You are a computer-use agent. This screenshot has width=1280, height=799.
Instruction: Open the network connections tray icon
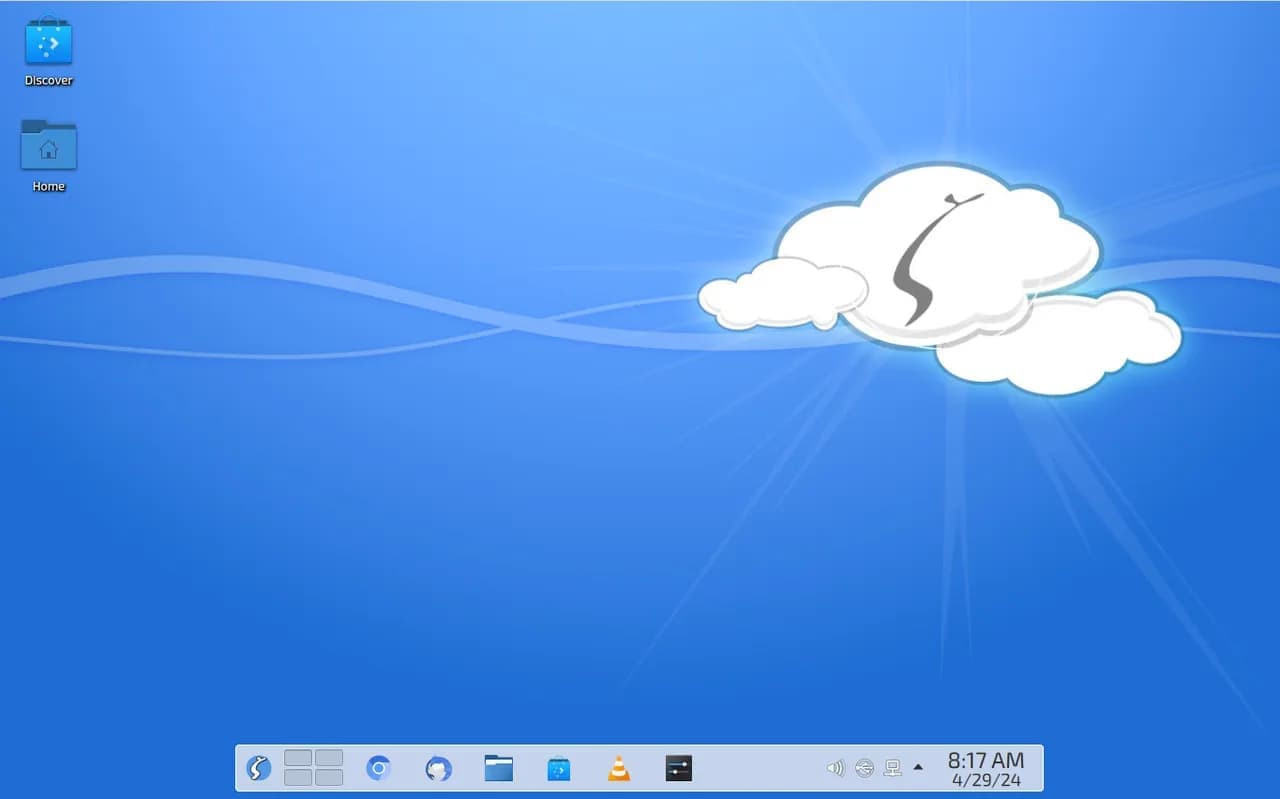(x=893, y=768)
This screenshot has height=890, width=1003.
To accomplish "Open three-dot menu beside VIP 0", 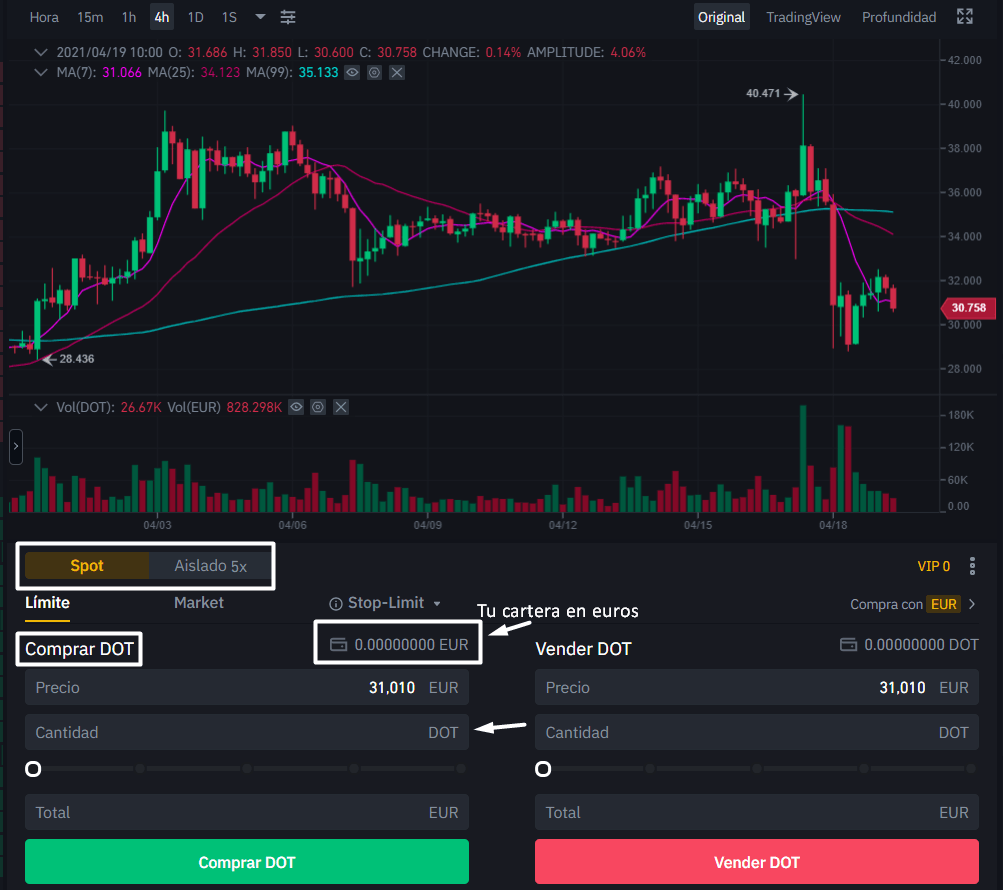I will 972,566.
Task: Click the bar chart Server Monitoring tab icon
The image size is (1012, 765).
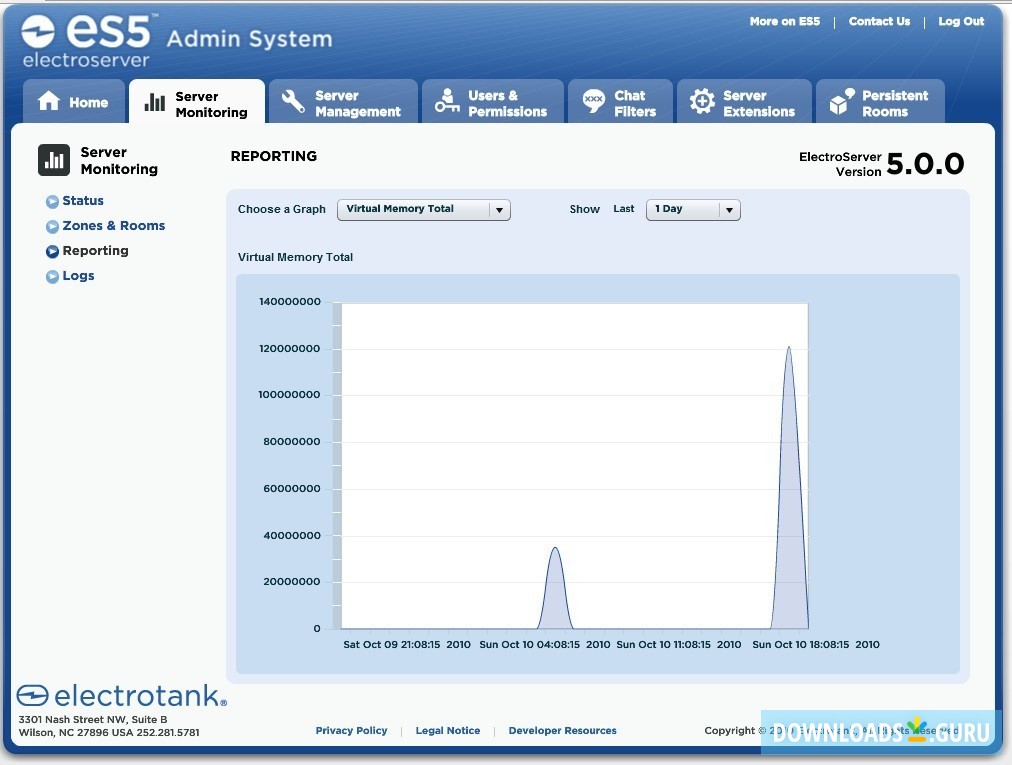Action: pyautogui.click(x=155, y=103)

→ **Requirement**
Exclude every picture, then return precisely the lines that run from the line containing "Task: Click the" through the end of the entries above.

→ **Response below**
Task: Click the bar chart Server Monitoring tab icon
The image size is (1012, 765).
Action: pyautogui.click(x=155, y=103)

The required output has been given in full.